Second, "they" will and did publish contradictory results. The balance of current evidence suggests that the "better at origami" result mentioned above has nothing to do with classical music, and is instead related to a temporary boost in one's spacial reasoning skills after performing an enjoyable activity. One study found that some people (who don't like Mozart) got _worse_ at spatial reasoning after listening to his music; and another found that they could produce an identical boost by reading Stephen King at their subjects.

TL;DR: there is probably no Mozart effect.


----------



## Joris (Jan 13, 2013)

ahammel said:


> Widening blood vessels? That's a new one on me.


Yes with music that is non-stressful (as opposed to heavy metal and rap) and has some kind of uniform tempo.
But of course classical music _can_ be stressful.

And I kinda overexaggerated with the science bit yeah.


----------



## ahammel (Oct 10, 2012)

Joris said:


> Yes with music that is non-stressful (as opposed to heavy metal and rap) and has some kind of uniform tempo.


_[citation needed]_


----------



## moody (Nov 5, 2011)

It's all nonsense!!


----------



## Ingélou (Feb 10, 2013)

Inasmuch as listening to music often happens sitting down, and being sedentary harms your health... 
I only know I've got much, much lazier since joining TC!

But I think listening to Mozart, or any other non-violent music that you enjoy, can destress you & lower blood presssure; as does owning a pet. 
So maybe it's a choice between Mozart and a Pomeranian?


----------



## StevenOBrien (Jun 27, 2011)

Well, it keeps me sane, so I'd have to say yes.


----------



## deggial (Jan 20, 2013)

Ingenue said:


> So maybe it's a choice between Mozart and a Pomeranian?


Mozart - you don't have to walk him and he won't bark or lick your face first thing in the morning!


----------



## Weston (Jul 11, 2008)

I agree with Ingenue.
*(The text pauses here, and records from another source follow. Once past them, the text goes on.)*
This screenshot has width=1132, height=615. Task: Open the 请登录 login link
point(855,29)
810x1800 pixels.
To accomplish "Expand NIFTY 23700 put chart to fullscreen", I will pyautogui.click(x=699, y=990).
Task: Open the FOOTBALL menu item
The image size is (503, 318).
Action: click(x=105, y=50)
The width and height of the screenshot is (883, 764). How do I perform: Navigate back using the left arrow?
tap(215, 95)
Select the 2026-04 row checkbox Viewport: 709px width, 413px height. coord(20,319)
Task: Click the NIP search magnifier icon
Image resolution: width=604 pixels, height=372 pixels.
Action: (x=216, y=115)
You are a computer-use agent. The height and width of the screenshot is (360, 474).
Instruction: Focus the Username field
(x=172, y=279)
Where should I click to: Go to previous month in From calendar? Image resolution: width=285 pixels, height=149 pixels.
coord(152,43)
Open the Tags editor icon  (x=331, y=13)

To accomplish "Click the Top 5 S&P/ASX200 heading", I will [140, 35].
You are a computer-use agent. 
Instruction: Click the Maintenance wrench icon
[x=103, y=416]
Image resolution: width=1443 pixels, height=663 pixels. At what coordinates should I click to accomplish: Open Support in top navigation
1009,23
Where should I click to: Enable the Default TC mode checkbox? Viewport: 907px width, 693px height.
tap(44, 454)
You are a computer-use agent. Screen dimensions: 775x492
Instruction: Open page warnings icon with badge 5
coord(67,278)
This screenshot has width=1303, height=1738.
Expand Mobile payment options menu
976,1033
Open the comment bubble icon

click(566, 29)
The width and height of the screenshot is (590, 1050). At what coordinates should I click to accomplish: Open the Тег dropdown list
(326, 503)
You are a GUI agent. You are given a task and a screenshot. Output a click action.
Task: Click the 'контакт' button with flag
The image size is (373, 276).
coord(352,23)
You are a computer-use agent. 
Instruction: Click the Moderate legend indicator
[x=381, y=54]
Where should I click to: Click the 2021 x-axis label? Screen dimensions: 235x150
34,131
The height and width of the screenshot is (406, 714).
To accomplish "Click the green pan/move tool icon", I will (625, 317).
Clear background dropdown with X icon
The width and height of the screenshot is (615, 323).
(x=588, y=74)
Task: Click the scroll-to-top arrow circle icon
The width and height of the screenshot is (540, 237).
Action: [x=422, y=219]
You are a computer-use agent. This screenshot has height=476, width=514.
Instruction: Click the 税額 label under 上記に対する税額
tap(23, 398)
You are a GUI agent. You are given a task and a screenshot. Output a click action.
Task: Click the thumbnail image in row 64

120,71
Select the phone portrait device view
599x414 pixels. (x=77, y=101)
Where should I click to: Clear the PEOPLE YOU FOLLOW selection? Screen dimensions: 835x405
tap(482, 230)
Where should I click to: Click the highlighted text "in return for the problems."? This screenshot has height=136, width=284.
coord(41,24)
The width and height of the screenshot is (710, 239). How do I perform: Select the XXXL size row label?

Classical has nowhere near the health benefits of leaping around my living room to very loud hard rock, which I do when I get a little bored with the treadmill.


----------



## CypressWillow (Apr 2, 2013)

Maybe some of these studies are worth looking into.

http://www.wqxr.org/#!/articles/top-5-105/2011/nov/10/top-five-studies-classical-music-and-health/

http://www.guardian.co.uk/commentisfree/2008/jul/19/health.classicalmusicandopera

http://www.livestrong.com/article/156814-how-does-the-brain-respond-to-classical-music/

I don't think I'd be too quick to dismiss the psychological and physiological effects of music.


----------



## ahammel (Oct 10, 2012)

CypressWillow said:


> Maybe some of these studies are worth looking into.
> 
> http://www.wqxr.org/#!/articles/top-5-105/2011/nov/10/top-five-studies-classical-music-and-health/
> 
> ...


Those boil down to 1) music helps one relax, which is not in dispute and 2) the temporary boost in spatial reasoning dealt with above.

Not sure what to make of the crime one, though. I'd like to see that repeated.


----------



## Taggart (Feb 14, 2013)

ahammel said:


> Not sure what to make of the crime one, though. I'd like to see that repeated.


See the LA Times for more - that's fairly recent. There's also an old BBC story. Some of it is a bit anecdotal but seems genuine enough.


----------



## Chrythes (Oct 13, 2011)

Next time when you are having your intestines checked bring a Mozart CD.

http://www.sciencedaily.com/releases/2011/10/111031114955.htm


----------



## GreenMamba (Oct 14, 2012)

Taggart said:


> See the LA Times for more - that's fairly recent. There's also an old BBC story. Some of it is a bit anecdotal but seems genuine enough.


It basically says that the yobs don't like Classical so they leave when it's played.

ADD: they could play Justin Bieber to the same effect. Thuggish teens don't like him either.


----------



## Taggart (Feb 14, 2013)

GreenMamba said:


> It basically says that the yobs don't like Classical so they leave when it's played.
> 
> ADD: they could play Justin Bieber to the same effect. Thuggish teens don't like him either.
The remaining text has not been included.